Wiktionary unpacks the etymology of ‘holy’:

From Middle English holihali, from Old English hāliġhāleġ (“holy, consecrated, sacred, venerated, godly, saintly, ecclesiastical, pacific, tame”), from Proto-Germanic*hailagaz (“holy, bringing health”), from Proto-Germanic *hailaz (“healthy, whole”), from Proto-Indo-European *koil- (“healthy, whole”). Cognate with Scots haly (“holy”), Dutch heilig (“holy”), German heilig (“holy”), Swedish helig (“holy”). More at whole.

The Old English connotation of ‘tame’ bears out my idea that  the term ‘sacred’ can include wildness, but ‘holy’ cannot.

Interestingly, when an Anglo-Saxon Heathen set out to create sacred space, it was space set apart from the surrounding land, which was inhabited by spirits regarded as malevolent.

The etymology of sacred comes from Middle English, but ultimately from Latin.

From Middle English sacredisacred, past participle of Middle English sacrensakeren (“to make holy, hallow”), equivalent to sacre +‎ -ed.

Wikipedia defines ‘holy’ as associated with the Divine, whereas ‘sacred‘ is associated with something more generally consecrated for ritual use:

holy (perceived by religious individuals as associated with the divine) or sacred (considered worthy of spiritual respect or devotion; or inspiring awe or reverence among believers in a given set of spiritual ideas).

So ‘sacred’ is used as a more general term without reference to the Divine.

Pagans use the term ‘sacred’ to refer to sacred space (usually a place consecrated for ritual), sacred sites (usually places that feel special and numinous, often because they were used for ritual in the past, such as stone circles, burial mounds, and holy wells), and sacred sexuality (consensual sexual activity for a spiritual purpose).

The word ‘holy’ is generally used only when it would be more easily understood by a general audience, in phrases which are already in general usage like ‘holy book‘, ‘holy well’, ‘holy water’.

Initially, I thought that the Pagan aversion to the term ‘holy’ was just an adverse reaction to its usage in Christian discourse, but I think the avoidance of it may be due to something deeper — the widespread Pagan view that everything is sacred in its own right, and does not depend on divinity to sanctify it.

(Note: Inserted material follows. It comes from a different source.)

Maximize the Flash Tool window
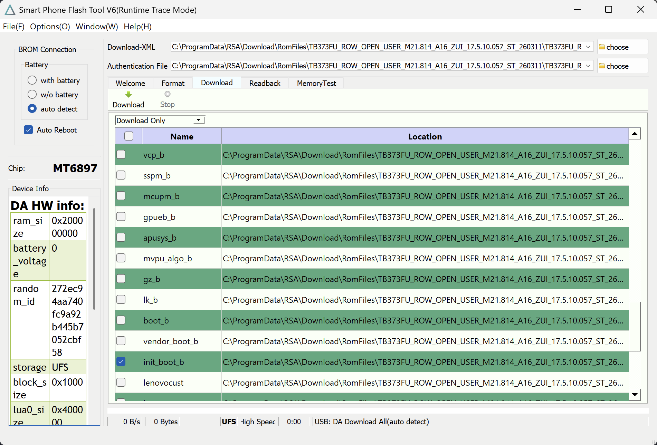 pos(609,10)
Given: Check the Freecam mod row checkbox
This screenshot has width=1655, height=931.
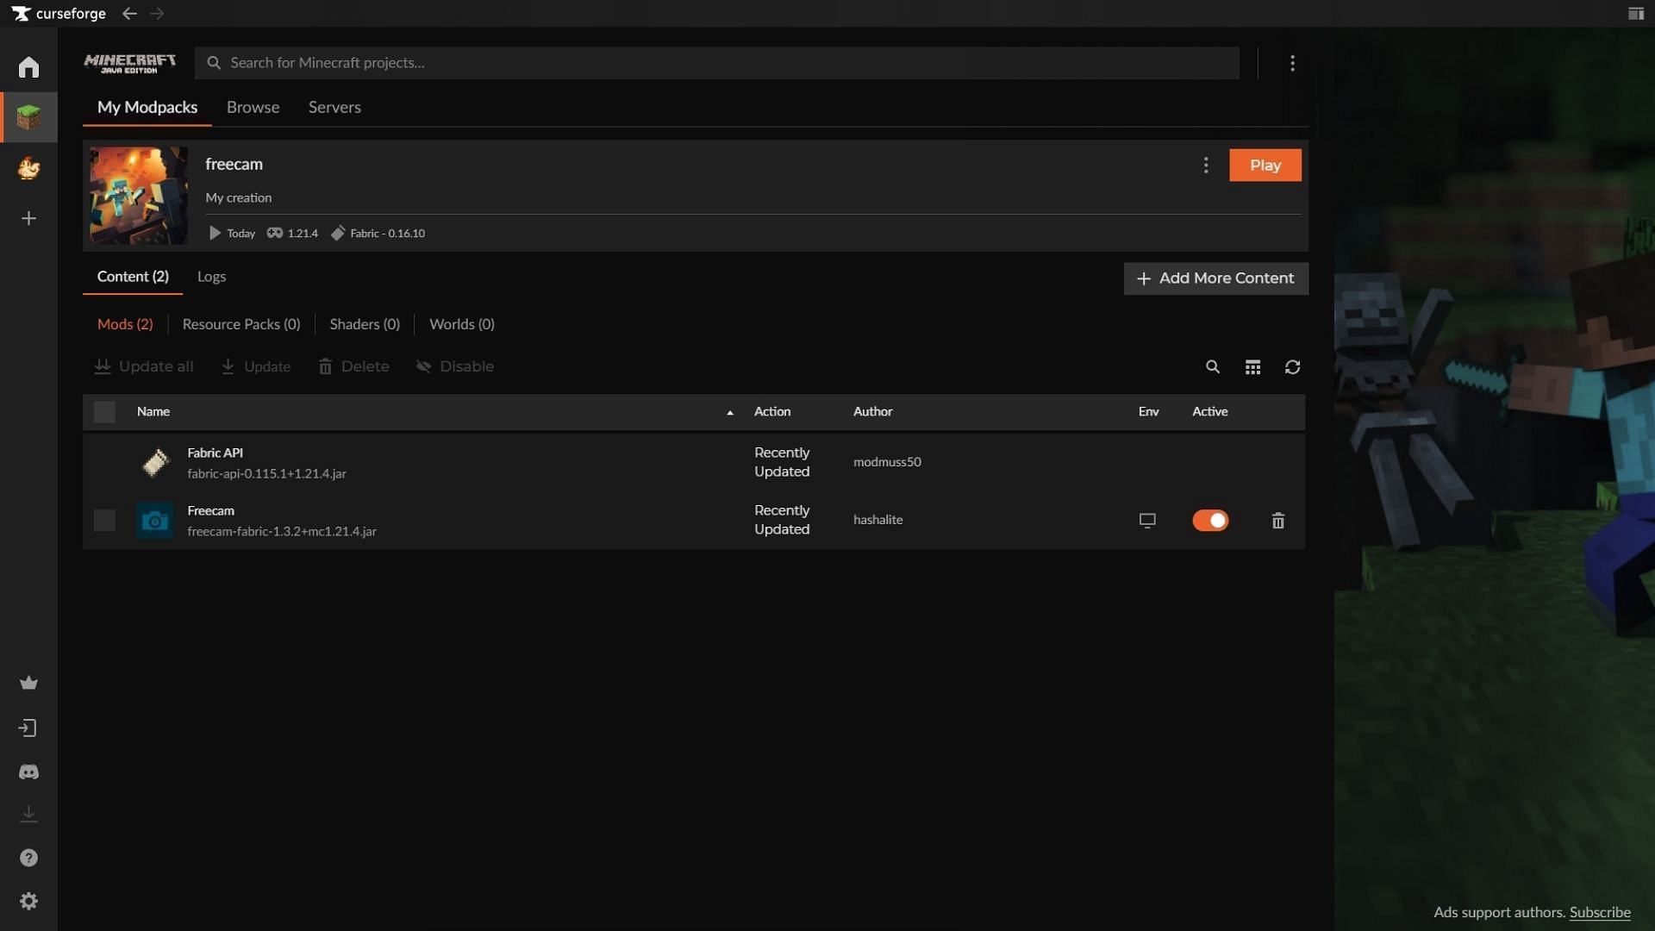Looking at the screenshot, I should coord(104,521).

In addition to this, the connotations of ‘holy’ include abstinence from sex, whereas ‘sacred’ can include sexuality. In Christian discourse, ‘holy’ appears to mean something directly affected by God, whereas ‘sacred’ appears to mean something consecrated by humans. In Pagan usage, the sacredness of a thing or place can be either an inherent quality, or something conferred on it by using it in a ritual, or consecrating it. If we wanted to say that something was directly affected by, or associated with, a deity, perhaps we might use the term ‘holy’. The phrase ‘Holy Names’ appears in a Gardnerian Book of Shadows dating from 1957.

What do you think? Do you prefer ‘sacred’ or ‘holy’, and why?